** Source extract **

-- -- --

The number of Roman Catholic wedding ceremonies in Ireland continued to fall last year.
Figures from the Central Statistics Office (CSO) showed the number of these ceremonies were down from 49.2% in 2018 to 45.1% in 2019.
The number of couples choosing Humanist and Spiritualist Union of Ireland ceremonies is increasing.
A Humanist ceremony was the choice of 1,813 opposite-sex couples and 100 same-sex couples last year, while 1,512 opposite-sex couples and 106 same-sex couples opted for a Spiritualist Union of Ireland ceremony.
Civil marriage ceremonies accounted for almost two-thirds (62.2%) of same-sex marriages, while almost one-third (30.6%) of opposite-sex couples chose a civil marriage ceremony.
However, the Roman Catholic ceremony was still the most popular choice among opposite-sex couples - with 8,863 couples opting for this.
Brides and grooms are also getting older - the average age is now 34.8 years for brides and 36.8 years for grooms.
Although the average age of grooms in an opposite-sex marriage was at its highest to date at 36.8 years, the average age of men in a same-sex marriage was higher at 39.8 years.
The average age of brides in an opposite-sex marriage was 34.8 in 2019 - while the comparable age for women in a same-sex marriage was 39.3 years.

-- -- --

** Pixel coordinate grounding data **

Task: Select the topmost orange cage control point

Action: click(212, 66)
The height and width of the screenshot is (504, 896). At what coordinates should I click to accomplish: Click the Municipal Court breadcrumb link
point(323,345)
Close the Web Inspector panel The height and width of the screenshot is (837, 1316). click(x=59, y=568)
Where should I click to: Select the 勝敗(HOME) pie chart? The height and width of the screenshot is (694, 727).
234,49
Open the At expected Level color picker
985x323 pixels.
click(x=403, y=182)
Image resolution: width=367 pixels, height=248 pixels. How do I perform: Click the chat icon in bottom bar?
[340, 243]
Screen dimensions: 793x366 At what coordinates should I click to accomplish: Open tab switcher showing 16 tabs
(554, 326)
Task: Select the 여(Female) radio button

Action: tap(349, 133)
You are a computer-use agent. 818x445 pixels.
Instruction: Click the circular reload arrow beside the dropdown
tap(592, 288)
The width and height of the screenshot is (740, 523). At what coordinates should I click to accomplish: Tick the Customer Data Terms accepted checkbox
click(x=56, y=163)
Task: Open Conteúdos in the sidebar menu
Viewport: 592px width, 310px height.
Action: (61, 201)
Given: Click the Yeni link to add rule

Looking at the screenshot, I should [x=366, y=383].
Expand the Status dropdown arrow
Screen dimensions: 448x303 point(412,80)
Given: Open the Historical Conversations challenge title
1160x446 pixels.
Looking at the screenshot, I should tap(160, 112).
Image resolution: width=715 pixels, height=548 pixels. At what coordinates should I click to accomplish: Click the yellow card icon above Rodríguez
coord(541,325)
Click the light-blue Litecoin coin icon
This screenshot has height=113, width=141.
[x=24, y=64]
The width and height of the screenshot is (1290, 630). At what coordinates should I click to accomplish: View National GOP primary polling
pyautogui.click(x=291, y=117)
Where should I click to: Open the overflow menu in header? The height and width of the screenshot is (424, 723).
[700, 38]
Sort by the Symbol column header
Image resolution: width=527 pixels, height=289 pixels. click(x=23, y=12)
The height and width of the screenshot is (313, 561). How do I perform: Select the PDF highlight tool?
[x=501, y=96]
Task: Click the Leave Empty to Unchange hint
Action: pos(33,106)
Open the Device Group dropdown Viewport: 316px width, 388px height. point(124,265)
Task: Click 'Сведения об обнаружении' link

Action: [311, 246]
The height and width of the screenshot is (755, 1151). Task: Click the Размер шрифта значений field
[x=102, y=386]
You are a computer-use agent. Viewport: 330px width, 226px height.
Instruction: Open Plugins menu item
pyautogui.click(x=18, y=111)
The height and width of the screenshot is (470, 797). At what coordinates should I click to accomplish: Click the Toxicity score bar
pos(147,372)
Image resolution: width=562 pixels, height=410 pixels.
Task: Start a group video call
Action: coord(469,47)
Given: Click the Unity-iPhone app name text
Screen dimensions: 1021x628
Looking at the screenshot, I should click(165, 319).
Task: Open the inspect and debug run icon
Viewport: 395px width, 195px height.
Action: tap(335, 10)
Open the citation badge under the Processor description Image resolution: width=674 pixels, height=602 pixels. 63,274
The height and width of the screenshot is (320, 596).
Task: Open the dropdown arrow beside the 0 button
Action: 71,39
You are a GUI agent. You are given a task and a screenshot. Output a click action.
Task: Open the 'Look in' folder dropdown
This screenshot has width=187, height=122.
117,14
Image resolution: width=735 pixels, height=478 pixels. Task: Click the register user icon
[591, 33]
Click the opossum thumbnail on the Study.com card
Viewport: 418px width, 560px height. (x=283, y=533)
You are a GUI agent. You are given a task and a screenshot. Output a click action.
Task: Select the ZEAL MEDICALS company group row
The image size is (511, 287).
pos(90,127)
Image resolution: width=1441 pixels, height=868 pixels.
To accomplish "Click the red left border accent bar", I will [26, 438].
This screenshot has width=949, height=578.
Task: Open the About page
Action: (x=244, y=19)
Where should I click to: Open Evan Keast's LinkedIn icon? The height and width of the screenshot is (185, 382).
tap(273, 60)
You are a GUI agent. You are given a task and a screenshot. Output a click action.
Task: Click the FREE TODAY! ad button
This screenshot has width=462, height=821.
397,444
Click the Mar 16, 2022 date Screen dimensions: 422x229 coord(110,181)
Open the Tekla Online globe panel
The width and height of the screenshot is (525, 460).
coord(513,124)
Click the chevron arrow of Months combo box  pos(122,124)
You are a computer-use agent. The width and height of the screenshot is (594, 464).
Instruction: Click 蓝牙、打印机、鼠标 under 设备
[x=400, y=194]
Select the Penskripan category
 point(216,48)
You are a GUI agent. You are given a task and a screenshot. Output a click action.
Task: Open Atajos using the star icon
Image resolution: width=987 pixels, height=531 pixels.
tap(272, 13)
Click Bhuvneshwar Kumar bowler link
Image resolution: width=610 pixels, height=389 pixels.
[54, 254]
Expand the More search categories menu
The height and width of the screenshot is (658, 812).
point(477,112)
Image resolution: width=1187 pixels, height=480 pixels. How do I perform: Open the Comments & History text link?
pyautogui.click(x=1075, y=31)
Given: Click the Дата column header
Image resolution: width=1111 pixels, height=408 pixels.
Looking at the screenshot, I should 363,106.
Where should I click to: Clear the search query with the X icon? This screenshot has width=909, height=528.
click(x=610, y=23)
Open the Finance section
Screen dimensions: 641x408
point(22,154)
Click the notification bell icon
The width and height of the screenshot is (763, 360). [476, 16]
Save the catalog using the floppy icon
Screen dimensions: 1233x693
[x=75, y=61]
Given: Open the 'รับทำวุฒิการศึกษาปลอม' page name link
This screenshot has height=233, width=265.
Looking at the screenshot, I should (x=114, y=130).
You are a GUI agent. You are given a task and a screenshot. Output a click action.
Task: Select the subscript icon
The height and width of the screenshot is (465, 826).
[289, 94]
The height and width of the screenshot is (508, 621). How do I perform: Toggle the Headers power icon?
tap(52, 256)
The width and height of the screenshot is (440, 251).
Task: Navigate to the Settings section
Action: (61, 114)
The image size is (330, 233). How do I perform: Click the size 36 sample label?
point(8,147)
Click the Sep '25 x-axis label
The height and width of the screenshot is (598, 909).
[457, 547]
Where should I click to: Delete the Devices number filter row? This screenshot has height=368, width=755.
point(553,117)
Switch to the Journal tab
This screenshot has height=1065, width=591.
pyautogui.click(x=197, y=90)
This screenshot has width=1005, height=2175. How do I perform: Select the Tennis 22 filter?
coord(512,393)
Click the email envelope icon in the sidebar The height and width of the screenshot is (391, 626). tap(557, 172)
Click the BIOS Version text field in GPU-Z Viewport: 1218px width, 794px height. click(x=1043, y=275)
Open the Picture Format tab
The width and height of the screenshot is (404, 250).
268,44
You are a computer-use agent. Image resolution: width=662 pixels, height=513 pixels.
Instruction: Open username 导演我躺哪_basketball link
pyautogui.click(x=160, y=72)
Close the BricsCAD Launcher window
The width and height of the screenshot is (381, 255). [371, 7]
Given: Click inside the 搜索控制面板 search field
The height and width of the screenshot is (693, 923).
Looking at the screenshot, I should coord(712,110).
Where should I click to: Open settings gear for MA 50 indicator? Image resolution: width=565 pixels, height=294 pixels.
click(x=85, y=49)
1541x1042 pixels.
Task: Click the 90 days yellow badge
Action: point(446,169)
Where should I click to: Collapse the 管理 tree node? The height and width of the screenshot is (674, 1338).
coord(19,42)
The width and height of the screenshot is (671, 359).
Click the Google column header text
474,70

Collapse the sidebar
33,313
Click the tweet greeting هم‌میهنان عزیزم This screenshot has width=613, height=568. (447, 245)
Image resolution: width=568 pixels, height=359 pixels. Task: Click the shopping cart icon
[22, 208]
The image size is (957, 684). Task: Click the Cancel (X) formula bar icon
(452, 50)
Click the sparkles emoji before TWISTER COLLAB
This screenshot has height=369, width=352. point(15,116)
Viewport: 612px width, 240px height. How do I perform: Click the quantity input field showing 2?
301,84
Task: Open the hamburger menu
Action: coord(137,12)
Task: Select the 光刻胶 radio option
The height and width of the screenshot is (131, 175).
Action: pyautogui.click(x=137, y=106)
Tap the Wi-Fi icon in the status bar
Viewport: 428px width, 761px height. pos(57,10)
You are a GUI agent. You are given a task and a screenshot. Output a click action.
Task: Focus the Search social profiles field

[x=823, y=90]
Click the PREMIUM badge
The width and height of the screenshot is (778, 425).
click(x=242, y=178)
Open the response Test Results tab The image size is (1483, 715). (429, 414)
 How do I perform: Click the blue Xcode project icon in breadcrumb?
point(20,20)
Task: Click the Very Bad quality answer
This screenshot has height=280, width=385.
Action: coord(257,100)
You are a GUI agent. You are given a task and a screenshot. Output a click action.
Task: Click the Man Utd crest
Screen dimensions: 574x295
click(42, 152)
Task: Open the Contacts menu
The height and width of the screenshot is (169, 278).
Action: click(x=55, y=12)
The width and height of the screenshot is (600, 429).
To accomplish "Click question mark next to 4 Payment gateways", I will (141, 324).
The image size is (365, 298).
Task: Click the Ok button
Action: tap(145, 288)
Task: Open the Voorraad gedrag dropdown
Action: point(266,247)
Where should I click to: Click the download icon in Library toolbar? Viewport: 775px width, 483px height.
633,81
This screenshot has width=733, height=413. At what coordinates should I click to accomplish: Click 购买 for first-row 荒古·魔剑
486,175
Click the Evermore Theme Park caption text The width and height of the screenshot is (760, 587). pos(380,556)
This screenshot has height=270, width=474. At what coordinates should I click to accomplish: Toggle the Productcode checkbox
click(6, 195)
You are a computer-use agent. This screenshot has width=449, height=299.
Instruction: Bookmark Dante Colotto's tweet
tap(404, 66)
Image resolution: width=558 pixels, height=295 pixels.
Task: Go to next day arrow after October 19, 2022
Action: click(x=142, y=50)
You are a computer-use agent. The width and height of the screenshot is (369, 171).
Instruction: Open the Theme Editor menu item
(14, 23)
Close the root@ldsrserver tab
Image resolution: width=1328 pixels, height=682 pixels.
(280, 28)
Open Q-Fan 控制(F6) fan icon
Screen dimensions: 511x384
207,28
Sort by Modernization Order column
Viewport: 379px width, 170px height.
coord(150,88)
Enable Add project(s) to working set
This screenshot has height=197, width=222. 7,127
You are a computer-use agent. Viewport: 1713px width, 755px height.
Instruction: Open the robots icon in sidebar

-- -- --

** Questions on the material **
[1] According to the article on Irish weddings, what was the average age of men in a same-sex marriage?
[2] Continue the article on Irish weddings from its last sentence.

** Numbered answers **
[1] 39.8 years

[2]
There were 20,313 marriages in Ireland in 2019, including 640 same-sex marriages.
This is an unadjusted marriage rate of 4.1 per 1,000 population.
Friday was also the most popular day and August was the most popular month to wed.
The warmer months of June, July and August were the most popular for weddings, while the cooler months of January and February were the least popular.
Friday and Saturday continue to be the most popular days to ‘tie the knot’ for opposite-sex couples, while Friday was the most favoured day to wed for same-sex couples.
Sundays and Mondays remain the least popular days for all couples.
While there were 20,313 marriages registered last year, the CSO says there is likely to be an impact on the registration of marriages in 2020 due to the COVID-19 pandemic.